§ **Task inputs**

┌──

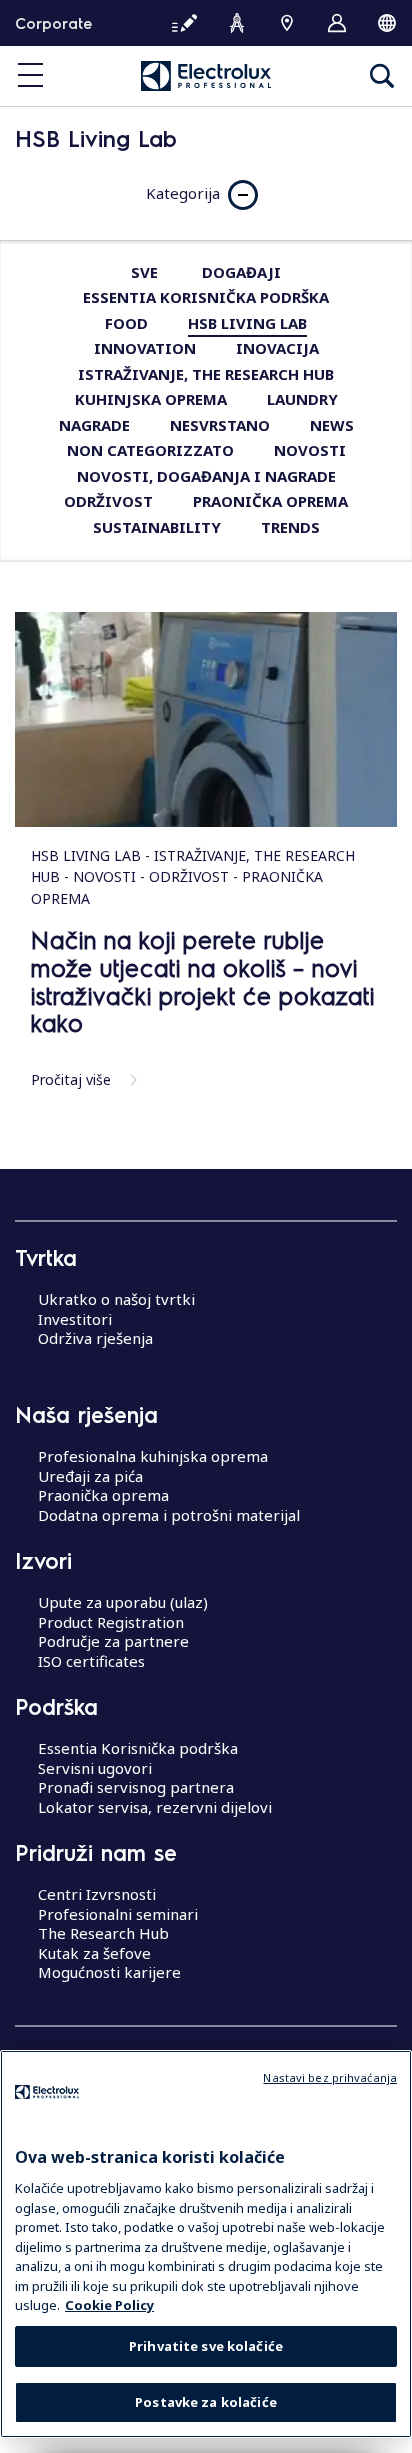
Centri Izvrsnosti (97, 1894)
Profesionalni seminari (118, 1914)
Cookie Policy (109, 2305)
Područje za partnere (113, 1641)
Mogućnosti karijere (109, 1972)
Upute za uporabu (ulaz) (123, 1602)
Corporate (53, 23)
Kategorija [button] (183, 193)
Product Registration (111, 1622)
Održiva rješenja (95, 1338)
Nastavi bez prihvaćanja (330, 2077)
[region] (206, 2244)
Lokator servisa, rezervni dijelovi (155, 1807)
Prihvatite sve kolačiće (206, 2346)
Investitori (75, 1319)
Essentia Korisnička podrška (138, 1748)
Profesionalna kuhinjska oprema (153, 1456)
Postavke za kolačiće (206, 2402)
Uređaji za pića (90, 1476)
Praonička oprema (103, 1495)
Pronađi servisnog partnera (136, 1787)
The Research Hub (103, 1933)
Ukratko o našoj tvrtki (116, 1299)
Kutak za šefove (94, 1953)
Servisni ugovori (95, 1768)
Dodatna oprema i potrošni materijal (169, 1515)
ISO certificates (91, 1661)
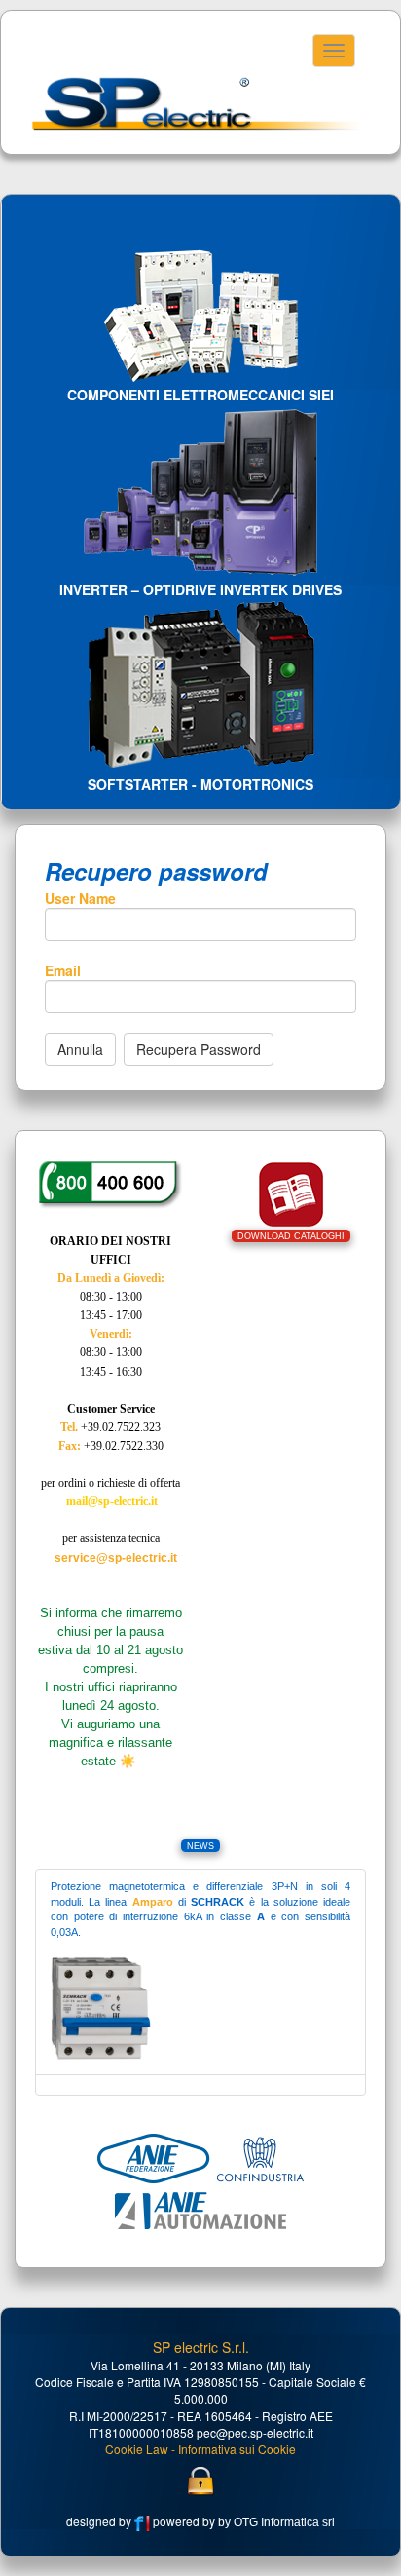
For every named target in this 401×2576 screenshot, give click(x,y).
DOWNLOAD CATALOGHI (291, 1236)
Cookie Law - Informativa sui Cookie (200, 2449)
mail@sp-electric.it (112, 1501)
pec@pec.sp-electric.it (255, 2432)
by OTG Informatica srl (275, 2522)
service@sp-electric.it (116, 1558)
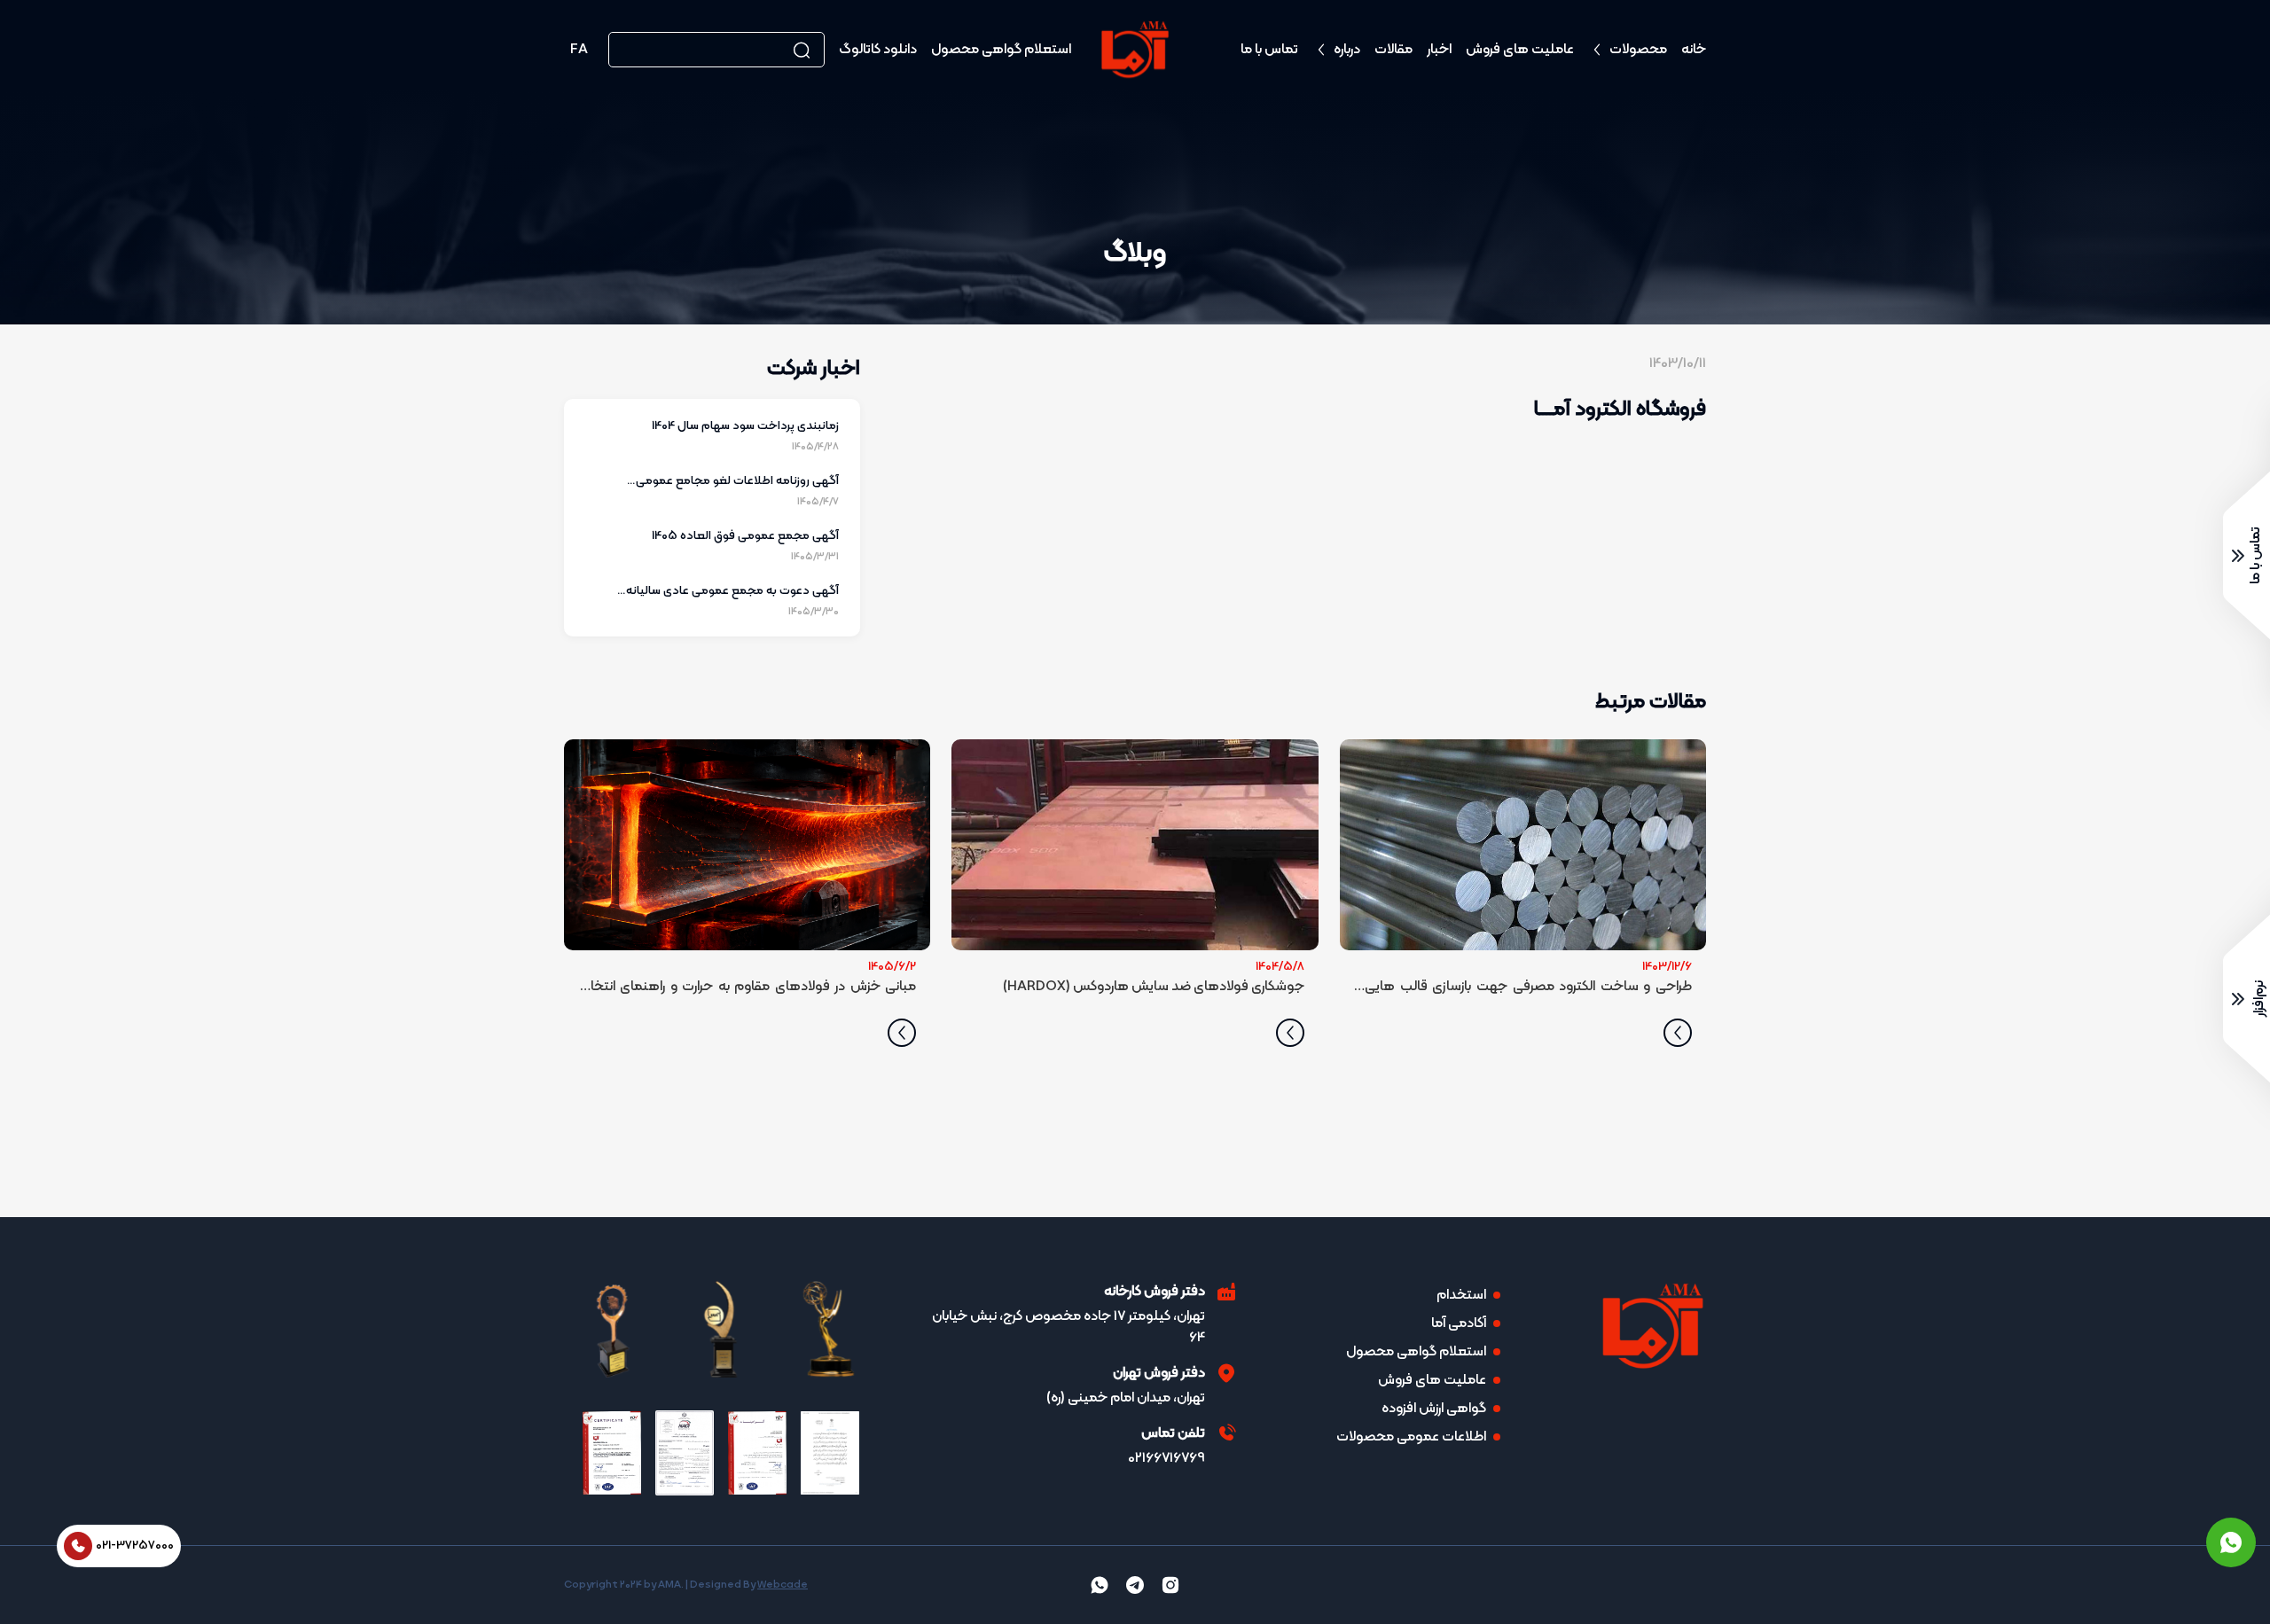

└──

Reproduce every record exactly; images stay out.

Centri Izvrsnosti (97, 1894)
Profesionalni seminari (118, 1914)
Cookie Policy (109, 2305)
Područje za partnere (113, 1641)
Mogućnosti karijere (109, 1972)
Upute za uporabu (ulaz) (123, 1602)
Corporate (53, 23)
Kategorija [button] (183, 193)
Product Registration (111, 1622)
Održiva rješenja (95, 1338)
Nastavi bez prihvaćanja (330, 2077)
[region] (206, 2244)
Lokator servisa, rezervni dijelovi (155, 1807)
Prihvatite sve kolačiće (206, 2346)
Investitori (75, 1319)
Essentia Korisnička podrška (138, 1748)
Profesionalna kuhinjska oprema (153, 1456)
Postavke za kolačiće (206, 2402)
Uređaji za pića (90, 1476)
Praonička oprema (103, 1495)
Pronađi servisnog partnera (136, 1787)
The Research Hub (103, 1933)
Ukratko o našoj tvrtki (116, 1299)
Kutak za šefove (94, 1953)
Servisni ugovori (95, 1768)
Dodatna oprema i potrošni materijal (169, 1515)
ISO certificates (91, 1661)
For every named target in this 401×2576 screenshot, give click(x,y).
DOWNLOAD CATALOGHI (291, 1236)
Cookie Law - Informativa sui Cookie (200, 2449)
mail@sp-electric.it (112, 1501)
pec@pec.sp-electric.it (255, 2432)
by OTG Informatica srl (275, 2522)
service@sp-electric.it (116, 1558)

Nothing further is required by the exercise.